= WHAT THIS TASK INVOLVES =
The response must consist of the records below, copied exactly.

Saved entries
********

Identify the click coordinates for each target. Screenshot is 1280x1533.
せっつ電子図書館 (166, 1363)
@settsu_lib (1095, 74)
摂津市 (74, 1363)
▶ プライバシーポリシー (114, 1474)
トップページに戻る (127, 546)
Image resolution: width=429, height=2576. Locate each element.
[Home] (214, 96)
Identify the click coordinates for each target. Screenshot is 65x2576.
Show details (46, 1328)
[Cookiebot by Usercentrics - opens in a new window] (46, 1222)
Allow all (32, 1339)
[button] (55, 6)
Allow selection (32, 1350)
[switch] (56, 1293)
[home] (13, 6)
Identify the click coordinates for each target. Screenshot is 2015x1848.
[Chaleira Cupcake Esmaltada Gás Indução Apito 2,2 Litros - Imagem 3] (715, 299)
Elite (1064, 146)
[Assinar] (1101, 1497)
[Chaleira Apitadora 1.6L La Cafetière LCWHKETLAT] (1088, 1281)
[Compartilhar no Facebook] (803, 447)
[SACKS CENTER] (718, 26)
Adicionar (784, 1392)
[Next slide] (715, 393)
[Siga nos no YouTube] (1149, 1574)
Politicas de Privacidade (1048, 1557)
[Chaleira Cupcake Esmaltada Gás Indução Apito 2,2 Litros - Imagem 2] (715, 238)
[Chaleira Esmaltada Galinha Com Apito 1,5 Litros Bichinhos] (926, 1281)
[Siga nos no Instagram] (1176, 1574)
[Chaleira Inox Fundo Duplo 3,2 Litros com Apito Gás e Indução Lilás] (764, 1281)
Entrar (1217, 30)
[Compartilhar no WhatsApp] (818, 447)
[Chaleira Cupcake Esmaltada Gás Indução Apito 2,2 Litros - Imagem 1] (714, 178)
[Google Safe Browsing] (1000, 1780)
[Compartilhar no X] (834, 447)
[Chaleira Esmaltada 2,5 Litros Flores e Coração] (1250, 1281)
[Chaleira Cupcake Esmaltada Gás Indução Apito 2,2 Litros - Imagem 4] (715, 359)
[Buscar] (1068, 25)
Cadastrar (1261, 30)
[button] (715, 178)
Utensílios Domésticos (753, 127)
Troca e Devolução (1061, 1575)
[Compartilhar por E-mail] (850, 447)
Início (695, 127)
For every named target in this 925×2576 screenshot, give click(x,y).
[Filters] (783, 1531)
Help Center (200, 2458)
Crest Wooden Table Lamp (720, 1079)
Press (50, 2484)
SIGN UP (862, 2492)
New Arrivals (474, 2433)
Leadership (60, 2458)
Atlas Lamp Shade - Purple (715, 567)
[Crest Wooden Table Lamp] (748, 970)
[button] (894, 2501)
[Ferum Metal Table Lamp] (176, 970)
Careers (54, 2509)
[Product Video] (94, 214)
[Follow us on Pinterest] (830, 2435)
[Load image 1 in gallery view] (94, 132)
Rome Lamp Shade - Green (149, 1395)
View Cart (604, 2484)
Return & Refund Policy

********

= PROBLEM SOLUTION =
Identify the click coordinates for each target. Screenshot is 1280x1533.
せっつ電子図書館 (166, 1363)
@settsu_lib (1095, 74)
摂津市 (74, 1363)
▶ プライバシーポリシー (114, 1474)
トップページに戻る (127, 546)
Image resolution: width=429, height=2576. Locate each element.
[Home] (214, 96)
Identify the click coordinates for each target. Screenshot is 65x2576.
Show details (46, 1328)
[Cookiebot by Usercentrics - opens in a new window] (46, 1222)
Allow all (32, 1339)
[button] (55, 6)
Allow selection (32, 1350)
[switch] (56, 1293)
[home] (13, 6)
Identify the click coordinates for each target. Screenshot is 2015x1848.
[Chaleira Cupcake Esmaltada Gás Indução Apito 2,2 Litros - Imagem 3] (715, 299)
Elite (1064, 146)
[Assinar] (1101, 1497)
[Chaleira Apitadora 1.6L La Cafetière LCWHKETLAT] (1088, 1281)
[Compartilhar no Facebook] (803, 447)
[SACKS CENTER] (718, 26)
Adicionar (784, 1392)
[Next slide] (715, 393)
[Siga nos no YouTube] (1149, 1574)
Politicas de Privacidade (1048, 1557)
[Chaleira Cupcake Esmaltada Gás Indução Apito 2,2 Litros - Imagem 2] (715, 238)
[Chaleira Esmaltada Galinha Com Apito 1,5 Litros Bichinhos] (926, 1281)
[Siga nos no Instagram] (1176, 1574)
[Chaleira Inox Fundo Duplo 3,2 Litros com Apito Gás e Indução Lilás] (764, 1281)
Entrar (1217, 30)
[Compartilhar no WhatsApp] (818, 447)
[Chaleira Cupcake Esmaltada Gás Indução Apito 2,2 Litros - Imagem 1] (714, 178)
[Google Safe Browsing] (1000, 1780)
[Compartilhar no X] (834, 447)
[Chaleira Esmaltada 2,5 Litros Flores e Coração] (1250, 1281)
[Chaleira Cupcake Esmaltada Gás Indução Apito 2,2 Litros - Imagem 4] (715, 359)
[Buscar] (1068, 25)
Cadastrar (1261, 30)
[button] (715, 178)
Utensílios Domésticos (753, 127)
Troca e Devolução (1061, 1575)
[Compartilhar por E-mail] (850, 447)
Início (695, 127)
For every named target in this 925×2576 screenshot, give click(x,y).
[Filters] (783, 1531)
Help Center (200, 2458)
Crest Wooden Table Lamp (720, 1079)
Press (50, 2484)
SIGN UP (862, 2492)
New Arrivals (474, 2433)
Leadership (60, 2458)
Atlas Lamp Shade - Purple (715, 567)
[Crest Wooden Table Lamp] (748, 970)
[button] (894, 2501)
[Ferum Metal Table Lamp] (176, 970)
Careers (54, 2509)
[Product Video] (94, 214)
[Follow us on Pinterest] (830, 2435)
[Load image 1 in gallery view] (94, 132)
Rome Lamp Shade - Green (149, 1395)
View Cart (604, 2484)
Return & Refund Policy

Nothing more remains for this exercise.